Barron's report from the H & Q conference

Weekday Trader

"Service" Is the Magic Word for Tech Laggards

Lisa R. Goldbaum

San Francisco, CA -- While Internet stocks like Yahoo! and Amazon.com have
gotten most of the ink lately, computer services and consulting companies
continue to get attention where it counts -- in the market.

Computer Sciences -- target of an ill-fated hostile bid by Computer
Associates in January -- has soared about 76% in the past year, and other
prominent players like Keane and Cambridge Technologies are up nearly 150%
during the same period. (See "CA's Big Bid May Open the Floodgates for
Small Fry," Weekday Trader, February 12.)
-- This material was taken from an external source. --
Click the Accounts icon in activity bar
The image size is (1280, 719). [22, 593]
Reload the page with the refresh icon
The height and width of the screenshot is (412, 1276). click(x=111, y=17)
Perhaps that's why so many software companies presenting at the 26th Annual
Hambrecht & Quist Technology Conference this week seem desperate to jump on
the services bandwagon. That strategy is particularly appealing for
struggling companies that have missed Wall Street's party and now are
trying to turn themselves around. The two most notable examples: System
Software Associates and Borland International, whose stocks have definitely
seen better days.

For Chicago-based System Software, those days aren't too distant a memory. The
stock was trading just south of 30 late in 1995, but plunged to its
52-week low of 4 ¬ early last year before bouncing back modestly to a
current price of just over 7.

Things started to get hairy for SSA in 1996. Fixated on IBM minicomputers,
the company missed out on the growing UNIX market, and then scrambled to
make a UNIX version of its core Business Planning and Control System
(BPCS), which automates business processes for manufacturers. But that new
product flopped, and SSA's revenue declined while the company rushed to
develop an upgrade. To make things even worse, the company's auditor,
Price Waterhouse, jumped ship after claiming that SSA misstated its 1994
and 1995 financials. Investors, of course, ran for the hills.

Now, SSA is looking to right itself, and boosting its services business is
a big part of its plans. (The company also makes software in the enterprise
resource planning segment -- a very hot area of the software market.) A
few weeks ago, the company named William Stuek its new CEO, replacing
founder, chairman and CEO Roger Covey, who in 1991 took a three-year
sabbatical to study Chinese art. The less ethereal Stuek is a 30-year
veteran of IBM, which has one of the leading services business. This was
no accident, if his presentation here Monday was any indication.

"We've always been proud of our software business, but we've been indifferent
to services," he told a relatively small group of investors, which got even
sparser as people slipped out in the middle of his speech to make a run at
H&Q's fabled midafternoon popcorn cart. "We have an opportunity to
significantly increase services revenue," he emphasized. By doing so, Stuek
explained, SSA will generate more predictable earnings than it gets from
the cyclical software business.

He's aiming for services to contribute much more than the 25% of SSA's
revenues they currently generate, though he didn't specify how much. Also,
he promised to "restore our credibility in the marketplace, which has been
damaged in the last 12 to 18 months." To do this, the company is building a
new management team that will execute a series of partnerships with service
and consulting providers.

"Promises, Promises" also could have been the title of Borland
International CEO Delbert Yocam's presentation just a few hours earlier.
The Scotts Valley, CA-based company
has been trying to reposition itself as a developer of customized
application development tools, particularly for the enterprise market.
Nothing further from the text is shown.